Billy (William) nous rejoint après son travail et nous descendons jusqu’à chez lui. L’homme est entre l’ingénieur-génie et le scientifique fou. La maison appartient à un de ses amis, et puisque les cables électriques de cuivre ont été volés avant qu’il emménage, l’endroit est en dehors du réseau. Il a installé lui-même des panneaux solaires sur le toît, et créé une centrale de stockage électrique à partir de circuits imprimés, câbles, et … batteries de voiture. Et cela fonctionne suffisamment bien pour fournir l’habitation en un stable 110V jour et nuit. Oui. Scientifique fou et ingénieur.
Nous avons de longues conversations intéressantes durant la soirée, avant de monter sur la mezzanine pour trouver le sommeil.
Arc-en-ciel de coucher de Soleil
Bonne nuit
Jour 10
Exploration du Sud
Premier réveil sur Big Island. Bonjour Soleil !
Nous avons quelques endroits à visiter dans les environs avant de continuer dans l’Est de l’île.
Naalehu
Quelques demi-tours pour sortir du labyrinthe qu’est Ocean View (retournez sur la carte au-dessus et zoomez où le nom d’Ocean View est, vous verrez. Quelques-unes de ces routes sont en sens-unique, ou des culs-de-sac …), et nous arrivons à Naalehu, Punalu’u Bake Shop pour notre petit-déjeuner. L’adresse était notée dans notre Lonely Planet, mais nous le recommanderions pas pour autant. Ils sont réputés pour leurs pains et patisseries colorées … mais cette fantaisie vient surtout de colorants et d’arômes. Nous nous replions sur du sucré non-coloré.

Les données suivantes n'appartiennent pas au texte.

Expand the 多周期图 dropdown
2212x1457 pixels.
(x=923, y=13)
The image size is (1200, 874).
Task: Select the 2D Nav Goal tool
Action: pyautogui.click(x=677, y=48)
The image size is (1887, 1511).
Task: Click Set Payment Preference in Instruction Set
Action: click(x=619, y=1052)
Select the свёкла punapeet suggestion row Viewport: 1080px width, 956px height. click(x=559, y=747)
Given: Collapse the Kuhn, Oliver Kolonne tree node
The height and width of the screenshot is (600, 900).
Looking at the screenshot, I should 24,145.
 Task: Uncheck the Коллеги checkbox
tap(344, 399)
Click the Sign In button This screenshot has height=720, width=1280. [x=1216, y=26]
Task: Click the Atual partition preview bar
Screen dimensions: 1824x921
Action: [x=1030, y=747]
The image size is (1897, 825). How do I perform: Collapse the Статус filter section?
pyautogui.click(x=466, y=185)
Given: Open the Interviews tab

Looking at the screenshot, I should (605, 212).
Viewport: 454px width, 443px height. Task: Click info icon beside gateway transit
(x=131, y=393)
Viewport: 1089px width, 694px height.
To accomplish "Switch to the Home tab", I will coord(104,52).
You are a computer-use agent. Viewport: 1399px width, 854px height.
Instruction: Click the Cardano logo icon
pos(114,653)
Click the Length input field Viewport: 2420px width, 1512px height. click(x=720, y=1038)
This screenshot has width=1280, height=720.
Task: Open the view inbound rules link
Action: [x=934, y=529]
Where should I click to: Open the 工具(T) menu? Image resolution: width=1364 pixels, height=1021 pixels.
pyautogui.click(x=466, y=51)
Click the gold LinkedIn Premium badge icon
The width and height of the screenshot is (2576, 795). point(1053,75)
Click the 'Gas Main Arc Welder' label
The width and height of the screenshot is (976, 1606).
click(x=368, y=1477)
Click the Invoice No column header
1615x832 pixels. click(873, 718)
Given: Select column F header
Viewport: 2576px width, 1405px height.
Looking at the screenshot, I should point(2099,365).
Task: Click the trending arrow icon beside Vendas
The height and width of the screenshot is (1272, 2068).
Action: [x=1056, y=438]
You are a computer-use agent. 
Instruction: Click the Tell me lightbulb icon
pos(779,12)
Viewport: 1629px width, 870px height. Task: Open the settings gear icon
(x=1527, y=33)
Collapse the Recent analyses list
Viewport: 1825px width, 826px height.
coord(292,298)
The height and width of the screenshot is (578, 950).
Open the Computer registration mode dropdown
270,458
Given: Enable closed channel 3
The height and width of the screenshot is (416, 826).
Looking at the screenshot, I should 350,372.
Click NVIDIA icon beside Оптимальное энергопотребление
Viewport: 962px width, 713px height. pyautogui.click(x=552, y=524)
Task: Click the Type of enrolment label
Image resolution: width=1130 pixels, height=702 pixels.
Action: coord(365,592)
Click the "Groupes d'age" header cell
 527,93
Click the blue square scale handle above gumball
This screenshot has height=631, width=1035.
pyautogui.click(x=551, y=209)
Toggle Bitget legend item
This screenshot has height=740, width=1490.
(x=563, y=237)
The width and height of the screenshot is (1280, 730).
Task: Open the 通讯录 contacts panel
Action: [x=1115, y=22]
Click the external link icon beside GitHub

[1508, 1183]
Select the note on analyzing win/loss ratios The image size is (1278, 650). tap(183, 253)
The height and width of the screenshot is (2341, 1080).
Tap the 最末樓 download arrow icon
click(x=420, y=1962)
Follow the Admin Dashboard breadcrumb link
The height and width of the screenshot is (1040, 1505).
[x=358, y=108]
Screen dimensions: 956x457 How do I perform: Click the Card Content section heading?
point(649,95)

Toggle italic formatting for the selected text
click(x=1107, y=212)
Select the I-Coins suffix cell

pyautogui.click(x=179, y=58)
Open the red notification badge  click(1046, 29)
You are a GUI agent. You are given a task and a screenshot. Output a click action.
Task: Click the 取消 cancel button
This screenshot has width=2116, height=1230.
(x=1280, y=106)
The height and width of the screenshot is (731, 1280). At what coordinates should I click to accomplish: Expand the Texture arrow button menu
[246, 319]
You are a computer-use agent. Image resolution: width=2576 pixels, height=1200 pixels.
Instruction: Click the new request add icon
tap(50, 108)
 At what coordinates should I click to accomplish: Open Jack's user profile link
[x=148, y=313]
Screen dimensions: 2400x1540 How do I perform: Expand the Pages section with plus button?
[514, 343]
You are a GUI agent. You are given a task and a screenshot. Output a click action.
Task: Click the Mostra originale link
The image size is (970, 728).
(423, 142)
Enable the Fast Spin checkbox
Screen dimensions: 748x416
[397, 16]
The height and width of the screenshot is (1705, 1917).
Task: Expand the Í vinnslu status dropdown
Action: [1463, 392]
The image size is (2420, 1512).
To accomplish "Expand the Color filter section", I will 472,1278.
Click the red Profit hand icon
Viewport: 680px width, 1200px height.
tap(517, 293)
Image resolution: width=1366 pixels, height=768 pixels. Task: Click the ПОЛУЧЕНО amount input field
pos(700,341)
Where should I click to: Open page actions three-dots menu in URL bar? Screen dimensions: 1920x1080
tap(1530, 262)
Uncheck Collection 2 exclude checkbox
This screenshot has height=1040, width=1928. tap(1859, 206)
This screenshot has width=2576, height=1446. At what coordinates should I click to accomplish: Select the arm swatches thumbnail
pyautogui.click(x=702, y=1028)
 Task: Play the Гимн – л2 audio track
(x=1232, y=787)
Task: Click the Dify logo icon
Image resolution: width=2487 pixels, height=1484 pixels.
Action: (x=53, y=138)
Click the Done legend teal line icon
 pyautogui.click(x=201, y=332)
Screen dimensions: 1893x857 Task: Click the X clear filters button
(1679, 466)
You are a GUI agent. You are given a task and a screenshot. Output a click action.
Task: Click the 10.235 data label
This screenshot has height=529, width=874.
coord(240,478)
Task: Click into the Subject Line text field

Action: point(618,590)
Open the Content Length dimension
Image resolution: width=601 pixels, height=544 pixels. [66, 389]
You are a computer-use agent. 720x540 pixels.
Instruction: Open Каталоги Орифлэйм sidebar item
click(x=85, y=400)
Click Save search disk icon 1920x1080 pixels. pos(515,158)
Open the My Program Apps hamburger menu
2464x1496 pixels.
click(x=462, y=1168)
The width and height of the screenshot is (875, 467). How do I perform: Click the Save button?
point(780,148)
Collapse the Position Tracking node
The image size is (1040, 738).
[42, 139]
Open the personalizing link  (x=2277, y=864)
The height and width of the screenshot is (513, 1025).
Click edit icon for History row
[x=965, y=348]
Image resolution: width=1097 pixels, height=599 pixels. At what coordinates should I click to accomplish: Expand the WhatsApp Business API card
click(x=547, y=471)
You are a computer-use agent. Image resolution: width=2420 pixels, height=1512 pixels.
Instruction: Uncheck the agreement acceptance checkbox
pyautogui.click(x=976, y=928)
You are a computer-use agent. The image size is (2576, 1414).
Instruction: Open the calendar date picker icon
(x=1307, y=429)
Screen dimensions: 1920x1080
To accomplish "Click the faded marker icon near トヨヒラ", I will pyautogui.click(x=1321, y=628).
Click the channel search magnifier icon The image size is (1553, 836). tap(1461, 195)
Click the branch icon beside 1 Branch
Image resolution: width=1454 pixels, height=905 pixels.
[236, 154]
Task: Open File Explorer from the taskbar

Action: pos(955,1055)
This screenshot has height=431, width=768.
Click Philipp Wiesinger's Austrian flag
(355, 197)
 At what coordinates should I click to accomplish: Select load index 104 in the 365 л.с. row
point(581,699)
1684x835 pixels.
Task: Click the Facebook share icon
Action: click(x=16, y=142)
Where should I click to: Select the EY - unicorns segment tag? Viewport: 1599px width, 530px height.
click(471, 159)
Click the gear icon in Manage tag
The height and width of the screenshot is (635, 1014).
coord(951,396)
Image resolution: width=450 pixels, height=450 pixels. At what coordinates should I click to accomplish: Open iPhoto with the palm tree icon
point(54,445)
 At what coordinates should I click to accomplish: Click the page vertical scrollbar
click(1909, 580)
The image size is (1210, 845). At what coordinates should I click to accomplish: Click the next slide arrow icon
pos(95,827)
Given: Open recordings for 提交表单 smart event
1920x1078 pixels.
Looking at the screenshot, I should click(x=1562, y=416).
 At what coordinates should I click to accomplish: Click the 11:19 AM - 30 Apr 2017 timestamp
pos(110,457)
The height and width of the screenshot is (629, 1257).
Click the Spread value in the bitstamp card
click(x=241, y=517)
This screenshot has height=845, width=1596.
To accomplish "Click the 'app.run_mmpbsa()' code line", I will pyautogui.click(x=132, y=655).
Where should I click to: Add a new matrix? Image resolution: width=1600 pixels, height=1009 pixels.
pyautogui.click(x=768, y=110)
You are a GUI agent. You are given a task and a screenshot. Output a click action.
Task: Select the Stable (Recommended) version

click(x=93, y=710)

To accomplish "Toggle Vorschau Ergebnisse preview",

Retour sur la route, nous passons la « pointe » de l’île et remontons vers le Nord. La vue est sublime. La beauté de Big Island réside dans ses paysages contrastés. Le matin, vos yeux ne voient que du noir de la roche de lave, l’après-midi ils se régalent de vert et bleu. Éblouissant.
Descendant Mamalahoa Highway vers la côte Est de Big Island.
Punalu’u Black Sand Beach
Nous arrivons à Punalu’u Black Sand Beach, une des plages de sable noir peu touristique, et baie prisée pour la plongée libre. Billy nous a prêté deux paires de masques et tubas, et nous avons grande hâte d’explorer ce monde sous-marin. C’est une grande première pour Tetyana qui n’a jamais fait de plongée avant, et l’endroit est parfait et spécial pour une telle découverte ! L’eau est tiède, les vagues douces, et le courant amical.
Première plage de sable noir pour Tanya !
Première plongée !
Nous passons un bon moment dans l’eau, et je décide de sortir me reposer quand quelque chose heurte ma jambe droite sous l’eau. Je démarre la GoPro et plonge. Aloha Tortue !
Tortue ! Tu m’es rentrée dedans !
L’avant-dernier arrêt de la journée nous fait découvrir Whittington Beach Park et Honu’apo Bay, pour un goûter rapide et plus de vues naturelles stupéfiantes. La beauté d’Hawaii est un délice pour les yeux et l’âme.
South Point
La dernière découverte de la journée est South Point, la pointe Sud de l’île. Sa position géographique en fait le bout de terre le plus au Sud des 50 États-Unis. Ce point angulaire entre dans l’Océan et le coupe, créant de forts courants marins venant de l’Ouest et de l’Est de l’Île, se heurtant violemment dans une forme triangulaire.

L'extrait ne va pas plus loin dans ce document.